Stored data:
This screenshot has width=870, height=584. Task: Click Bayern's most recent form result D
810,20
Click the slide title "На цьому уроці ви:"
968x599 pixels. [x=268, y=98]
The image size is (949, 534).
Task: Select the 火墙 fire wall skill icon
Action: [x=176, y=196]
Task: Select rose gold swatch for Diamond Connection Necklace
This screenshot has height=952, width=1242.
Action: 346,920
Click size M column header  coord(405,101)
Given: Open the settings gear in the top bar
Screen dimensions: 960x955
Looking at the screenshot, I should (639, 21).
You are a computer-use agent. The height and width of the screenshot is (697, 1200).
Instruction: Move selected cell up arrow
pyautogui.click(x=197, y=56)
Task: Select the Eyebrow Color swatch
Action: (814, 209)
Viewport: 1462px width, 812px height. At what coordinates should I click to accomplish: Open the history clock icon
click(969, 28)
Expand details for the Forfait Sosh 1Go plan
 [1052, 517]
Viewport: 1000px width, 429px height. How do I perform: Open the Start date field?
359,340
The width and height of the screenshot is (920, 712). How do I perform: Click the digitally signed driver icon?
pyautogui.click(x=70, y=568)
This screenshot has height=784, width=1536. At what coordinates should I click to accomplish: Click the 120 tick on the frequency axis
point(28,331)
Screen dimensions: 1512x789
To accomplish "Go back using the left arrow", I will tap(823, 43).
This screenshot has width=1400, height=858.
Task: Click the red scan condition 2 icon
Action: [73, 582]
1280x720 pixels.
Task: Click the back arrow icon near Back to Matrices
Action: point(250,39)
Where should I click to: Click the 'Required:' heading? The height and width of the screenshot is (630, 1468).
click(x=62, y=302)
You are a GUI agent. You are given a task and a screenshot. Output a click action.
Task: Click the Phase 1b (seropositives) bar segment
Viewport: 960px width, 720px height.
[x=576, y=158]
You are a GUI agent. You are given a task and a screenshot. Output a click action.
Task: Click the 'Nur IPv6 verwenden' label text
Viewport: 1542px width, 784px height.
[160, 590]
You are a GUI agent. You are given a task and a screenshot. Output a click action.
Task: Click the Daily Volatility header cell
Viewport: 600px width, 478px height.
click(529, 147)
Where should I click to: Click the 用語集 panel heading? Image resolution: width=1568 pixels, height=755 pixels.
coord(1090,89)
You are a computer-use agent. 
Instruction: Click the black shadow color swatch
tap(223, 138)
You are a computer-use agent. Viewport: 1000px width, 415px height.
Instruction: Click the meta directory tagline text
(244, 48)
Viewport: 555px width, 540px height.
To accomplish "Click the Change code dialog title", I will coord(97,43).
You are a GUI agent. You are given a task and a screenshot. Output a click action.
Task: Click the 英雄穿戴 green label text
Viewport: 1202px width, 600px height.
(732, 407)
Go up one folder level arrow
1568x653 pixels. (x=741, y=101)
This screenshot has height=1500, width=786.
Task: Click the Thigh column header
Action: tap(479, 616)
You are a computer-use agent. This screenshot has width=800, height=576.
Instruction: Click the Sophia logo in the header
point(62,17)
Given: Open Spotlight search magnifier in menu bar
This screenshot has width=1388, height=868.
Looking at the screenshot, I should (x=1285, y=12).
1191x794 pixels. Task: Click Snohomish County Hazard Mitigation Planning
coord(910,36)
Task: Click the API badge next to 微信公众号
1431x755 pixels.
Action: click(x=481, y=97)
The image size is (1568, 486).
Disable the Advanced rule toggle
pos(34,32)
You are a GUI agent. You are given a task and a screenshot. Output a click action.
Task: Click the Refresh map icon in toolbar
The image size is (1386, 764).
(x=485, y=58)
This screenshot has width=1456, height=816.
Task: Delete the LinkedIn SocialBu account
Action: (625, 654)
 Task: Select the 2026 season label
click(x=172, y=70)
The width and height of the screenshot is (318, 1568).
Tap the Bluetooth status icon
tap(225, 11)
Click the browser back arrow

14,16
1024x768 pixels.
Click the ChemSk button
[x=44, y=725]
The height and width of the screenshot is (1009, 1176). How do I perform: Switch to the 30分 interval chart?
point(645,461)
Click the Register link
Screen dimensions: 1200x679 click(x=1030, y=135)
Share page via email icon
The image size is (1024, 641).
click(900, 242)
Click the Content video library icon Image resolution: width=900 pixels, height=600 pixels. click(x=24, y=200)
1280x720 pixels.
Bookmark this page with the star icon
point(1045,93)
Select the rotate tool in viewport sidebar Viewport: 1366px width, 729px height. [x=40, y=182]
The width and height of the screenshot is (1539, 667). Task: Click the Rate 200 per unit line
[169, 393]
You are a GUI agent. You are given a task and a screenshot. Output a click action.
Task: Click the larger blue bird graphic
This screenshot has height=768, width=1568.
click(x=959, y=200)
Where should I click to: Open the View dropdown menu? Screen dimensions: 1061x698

## Try it
Give back the entries exactly, so that each line matches the original.

## Reply
This screenshot has width=870, height=584. Task: Click Bayern's most recent form result D
810,20
Click the slide title "На цьому уроці ви:"
968x599 pixels. [x=268, y=98]
The image size is (949, 534).
Task: Select the 火墙 fire wall skill icon
Action: [x=176, y=196]
Task: Select rose gold swatch for Diamond Connection Necklace
This screenshot has height=952, width=1242.
Action: 346,920
Click size M column header  coord(405,101)
Given: Open the settings gear in the top bar
Screen dimensions: 960x955
Looking at the screenshot, I should (639, 21).
You are a computer-use agent. The height and width of the screenshot is (697, 1200).
Instruction: Move selected cell up arrow
pyautogui.click(x=197, y=56)
Task: Select the Eyebrow Color swatch
Action: (814, 209)
Viewport: 1462px width, 812px height. At what coordinates should I click to accomplish: Open the history clock icon
click(969, 28)
Expand details for the Forfait Sosh 1Go plan
 [1052, 517]
Viewport: 1000px width, 429px height. How do I perform: Open the Start date field?
359,340
The width and height of the screenshot is (920, 712). How do I perform: Click the digitally signed driver icon?
pyautogui.click(x=70, y=568)
This screenshot has height=784, width=1536. At what coordinates should I click to accomplish: Click the 120 tick on the frequency axis
point(28,331)
Screen dimensions: 1512x789
To accomplish "Go back using the left arrow", I will tap(823, 43).
This screenshot has width=1400, height=858.
Task: Click the red scan condition 2 icon
Action: [73, 582]
1280x720 pixels.
Task: Click the back arrow icon near Back to Matrices
Action: point(250,39)
Where should I click to: Click the 'Required:' heading? The height and width of the screenshot is (630, 1468).
click(x=62, y=302)
You are a GUI agent. You are given a task and a screenshot. Output a click action.
Task: Click the Phase 1b (seropositives) bar segment
Viewport: 960px width, 720px height.
[x=576, y=158]
You are a GUI agent. You are given a task and a screenshot. Output a click action.
Task: Click the 'Nur IPv6 verwenden' label text
Viewport: 1542px width, 784px height.
[160, 590]
You are a GUI agent. You are given a task and a screenshot. Output a click action.
Task: Click the Daily Volatility header cell
Viewport: 600px width, 478px height.
click(529, 147)
Where should I click to: Click the 用語集 panel heading? Image resolution: width=1568 pixels, height=755 pixels.
coord(1090,89)
You are a computer-use agent. 
Instruction: Click the black shadow color swatch
tap(223, 138)
You are a computer-use agent. Viewport: 1000px width, 415px height.
Instruction: Click the meta directory tagline text
(244, 48)
Viewport: 555px width, 540px height.
To accomplish "Click the Change code dialog title", I will coord(97,43).
You are a GUI agent. You are given a task and a screenshot. Output a click action.
Task: Click the 英雄穿戴 green label text
Viewport: 1202px width, 600px height.
(732, 407)
Go up one folder level arrow
1568x653 pixels. (x=741, y=101)
This screenshot has height=1500, width=786.
Task: Click the Thigh column header
Action: tap(479, 616)
You are a computer-use agent. This screenshot has width=800, height=576.
Instruction: Click the Sophia logo in the header
point(62,17)
Given: Open Spotlight search magnifier in menu bar
This screenshot has width=1388, height=868.
Looking at the screenshot, I should (x=1285, y=12).
1191x794 pixels. Task: Click Snohomish County Hazard Mitigation Planning
coord(910,36)
Task: Click the API badge next to 微信公众号
1431x755 pixels.
Action: click(x=481, y=97)
The image size is (1568, 486).
Disable the Advanced rule toggle
pos(34,32)
You are a GUI agent. You are given a task and a screenshot. Output a click action.
Task: Click the Refresh map icon in toolbar
The image size is (1386, 764).
(x=485, y=58)
This screenshot has width=1456, height=816.
Task: Delete the LinkedIn SocialBu account
Action: (625, 654)
 Task: Select the 2026 season label
click(x=172, y=70)
The width and height of the screenshot is (318, 1568).
Tap the Bluetooth status icon
tap(225, 11)
Click the browser back arrow

14,16
1024x768 pixels.
Click the ChemSk button
[x=44, y=725]
The height and width of the screenshot is (1009, 1176). How do I perform: Switch to the 30分 interval chart?
point(645,461)
Click the Register link
Screen dimensions: 1200x679 click(x=1030, y=135)
Share page via email icon
The image size is (1024, 641).
click(900, 242)
Click the Content video library icon Image resolution: width=900 pixels, height=600 pixels. click(x=24, y=200)
1280x720 pixels.
Bookmark this page with the star icon
point(1045,93)
Select the rotate tool in viewport sidebar Viewport: 1366px width, 729px height. [x=40, y=182]
The width and height of the screenshot is (1539, 667). Task: Click the Rate 200 per unit line
[169, 393]
You are a GUI agent. You are given a task and a screenshot. Output a click action.
Task: Click the larger blue bird graphic
This screenshot has height=768, width=1568.
click(x=959, y=200)
Where should I click to: Open the View dropdown menu? Screen dimensions: 1061x698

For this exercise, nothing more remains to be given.